Sen. Babafemi Ojudu, the Special Adviser to the President on Political Matters, has urged the Federal Government to build a museum on June 12.
He said that the museum would allow the young generation have access to a memorabilia of the history and an opportunity to learn about the June 12 struggle.
The session was moderated by Mr Dayo Israel, the Special Representative to the United Nations and British Council Global Change-Maker.
Ojudu said that there was the need for the young generation to get acquainted with history, so that they could learn and be reminded of the issues surrounding democracy in the country.
“In order to keep hope alive, they should know about the sacrifice paid for democracy day by the nation’s past leaders.
“It is important that we have concrete things that can remind the younger generation of our past political struggles,” he said.
Ojudu also called on government to help those who struggled for democracy to move out of poverty.
“They must enjoy the dividends of democracy and not languish in poverty,” he said.
Also, a former Commissioner for Information and Strategy in the state, Chief Dele Alake, said that Nigeria had achieved civilian rule but not attained full blown democracy.
Alake noted that democracy was a work in progress.
He said: “Power is not served a la carte, the young generation must go out and grab it.
‘They have the opportunity to actualise the hope of June 12 which was titled “Hope 1993, Farewell to poverty”
“Therefore, they must plunge themselves into the political stage.
“They should extend their frontiers of democracy, open up and be in control of their finances, vision, development and growth,” he said.
The Publisher of Ovation Magazine, Mr Dele Momodu, said there was the need to develop education, especially, in the area of vocational studies.
“Everybody cannot be a career person, so l urge our government to invest more in vocational studies/training and upgrade our institutions to give the best of vocational studies,” Momodu said.
He charged government to urgently ensure that elections were free and fair, just as the June 12 Presidential Election was rated the freest till date.
Momodu said that democracy entailed checks and balances, adding that legislatures should be responsible for making laws and hold the executive accountable to their jobs.

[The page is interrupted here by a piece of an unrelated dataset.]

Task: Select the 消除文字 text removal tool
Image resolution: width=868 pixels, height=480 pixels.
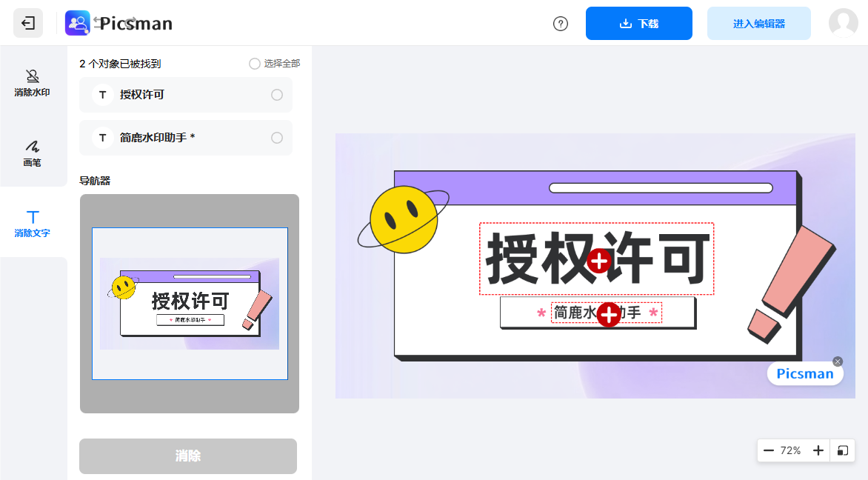Action: 33,224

He advised that those in judiciary must be empowered and encouraged and that they must be men of honour and integrity
Dr Joe Okei-Odumakin, President, Centre for Change, commended the Lagos State Government for the efforts put in place to uphold democracy.
Okei-Odumain urged the youth to remain committed to the ideals of June 12.

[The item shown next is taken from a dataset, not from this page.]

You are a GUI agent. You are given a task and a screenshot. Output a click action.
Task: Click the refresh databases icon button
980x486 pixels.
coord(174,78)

“Today, 27 years after June 12, l call on the young ones to imbibe the ideals of June 12.
“I want the citizens and youths to work hand in hand for a better and greater Nigeria. We must decide and agree to have a Nigeria that works well,” she said.
Yemi Adamolekun of Enough is Enough Nigeria reiterated the importance of thinking on a global scale saying that Nigerians needed to take the it r stand and amplify the power of the internet.
“We have the power in our hands to make Nigeria what we want, especially through our actions. We must hold those elected to rule us accountable for actions,” she said.
Adamolekun urged government to develop the education sector, while stressing the need for data gathering.
“As a country, we should harness data in order to plan effectively for the benefit of development,” she said.
Seun Onigbinde of Budgit said that June 12 was about saying no to poverty, getting the government to do more and optimising how we use public resources.
Onigbinde said there was the need for government to do more by being responsible and accountable.
“Public office is a position of trust which one must ensure to manage efficiently.
“Rights of the people and public resources must be protected and properly accounted for. This is what June 12 is all about,” he said.
Hafsat Abiola-Costello, daughter of Chief MKO Abiola, appreciated the people of Lagos, especially the state government for standing with her family all through the years.
She noted that Lagos single handedly carried the issue, engaged the South Western States and fought for the emergence of June 12, as a Democracy Day.
Abiola-Costello urged the Lagos Government to work with Cherie Blaire to help promote global partnerships with Europe and America.
“We need long term investments to help us grow, develop and move forward. We do not need people who will just extract and exploit us, we need SMEs from Europe and America to build our people,” she said.
Abiola-Costello also advised the government to figure out how to work with the younger generation because they were the leaders of tomorrow.
“Lagos Government should help absorb young people into their administration. They should get them decent jobs and good wages,” she said.
Abiola-Costello called on all to work together, be united and ensure that all shaped Nigeria together.
“June 12 was about election, it is also about reclaiming our voices.
“In unity, there is nothing we cannot surmount; Africa has usually been exploited because we are divided, therefore, let us work together and be united to ensure we shape Nigeria together,” she said.